As discussões sobre “energia feminina” na internet
Nas hashtags mais populares, é comum encontrar chamadas como “você não prospera porque falta feminilidade” ou “mulheres com energia masculina não atraem bons parceiros”. Em grande parte dos conteúdos, a modernidade é apontada como vilã: “o feminismo teria desviado as mulheres de seu verdadeiro propósito”, afirmam criadoras de conteúdo, sem oferecer qualquer respaldo histórico ou científico.
Afinal, como surgiu?
Embora pareça uma tendência recente, a noção de energias opostas remonta ao Taoísmo, com a dualidade Yin‑Yang, e à psicologia de Carl Jung, para quem todos carregam as duas forças internas, mas as expressam em graus distintos. Com o tempo, essas ideias foram simplificadas e misturadas a referências cristãs, modismos de moda e valores conservadores. No desenho atual, porém, a mensagem é cristalina: “homens são naturalmente ativos e dominantes; mulheres devem ser passivas e receptivas”.
O cerne do discurso defende que a verdadeira feminilidade exige subordinação. Mulheres são instruídas a adotar posturas dóceis, voz baixa e roupas modestas sob a justificativa de que assim se sentirão “amadas, cuidadas e protegidas”. Esse apelo à submissão não só ignora as conquistas de igualdade de gênero, mas propõe um retorno a funções domésticas e maternas como única forma de realização.

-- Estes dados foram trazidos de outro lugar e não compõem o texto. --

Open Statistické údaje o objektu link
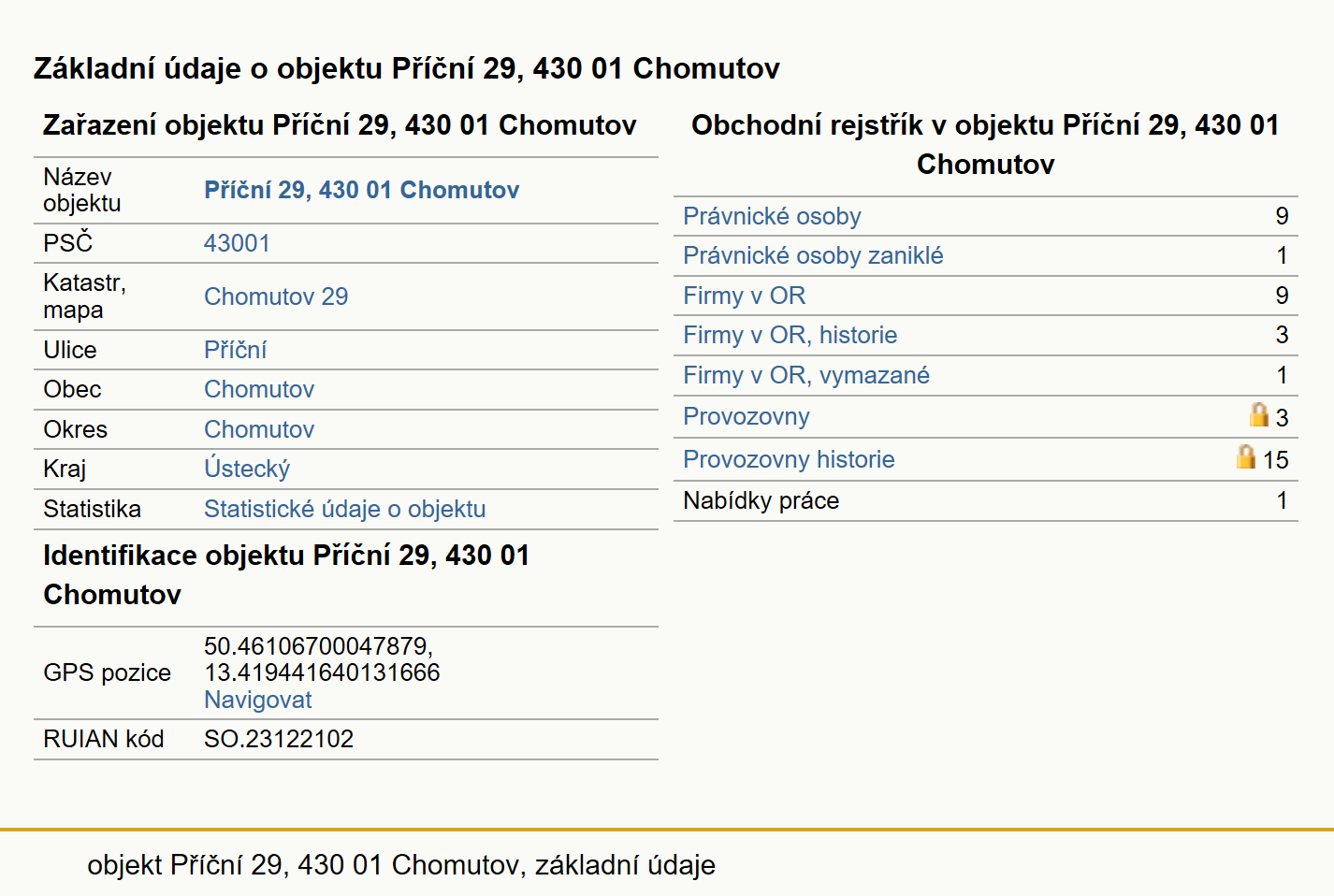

Determinismo biológico e retrocesso disfarçado de tradição
Em muitos vídeos, o alto valor colocado na fertilidade reforça a ideia de que mulheres cis devem priorizar a maternidade e o lar, relegando carreiras e ambições pessoais. “É uma abordagem que desconsidera completamente os avanços sociais”, observa a pesquisadora de gênero Marina Almeida. Segundo ela, “tratar sobrecarga de trabalho e tarefas domésticas como responsabilidades naturais das mulheres é um retrocesso perigoso”.
Esse discurso não é apenas ideológico, mas também comercial. Cursos, e‑books e atendimentos individuais em plataformas digitais movimentam cifras que podem ultrapassar R$ 10 mil por turma. A promessa de “reconectar-se com sua essência feminina” alimenta um ciclo de consumo que mascara problemas estruturais como machismo e divisão desigual de trabalho doméstico.
Uma agenda conservadora?
O que está escondido por trás dos discursos dessas trends é uma agenda conservadora que explora fragilidades emocionais. Ao culpar a modernidade e o feminismo pelas dificuldades das mulheres, essa retórica busca desmobilizar lutas por igualdade. “
Enquanto “energia feminina” segue em alta nos feeds, mulheres precisam estar atentas às narrativas que encobrem regulação de papéis de gênero como solução para desafios reais. Mais do que modismos, essas tendências revelam tensões sobre autonomia, identidade e a batalha por direitos que não podem ser negociados.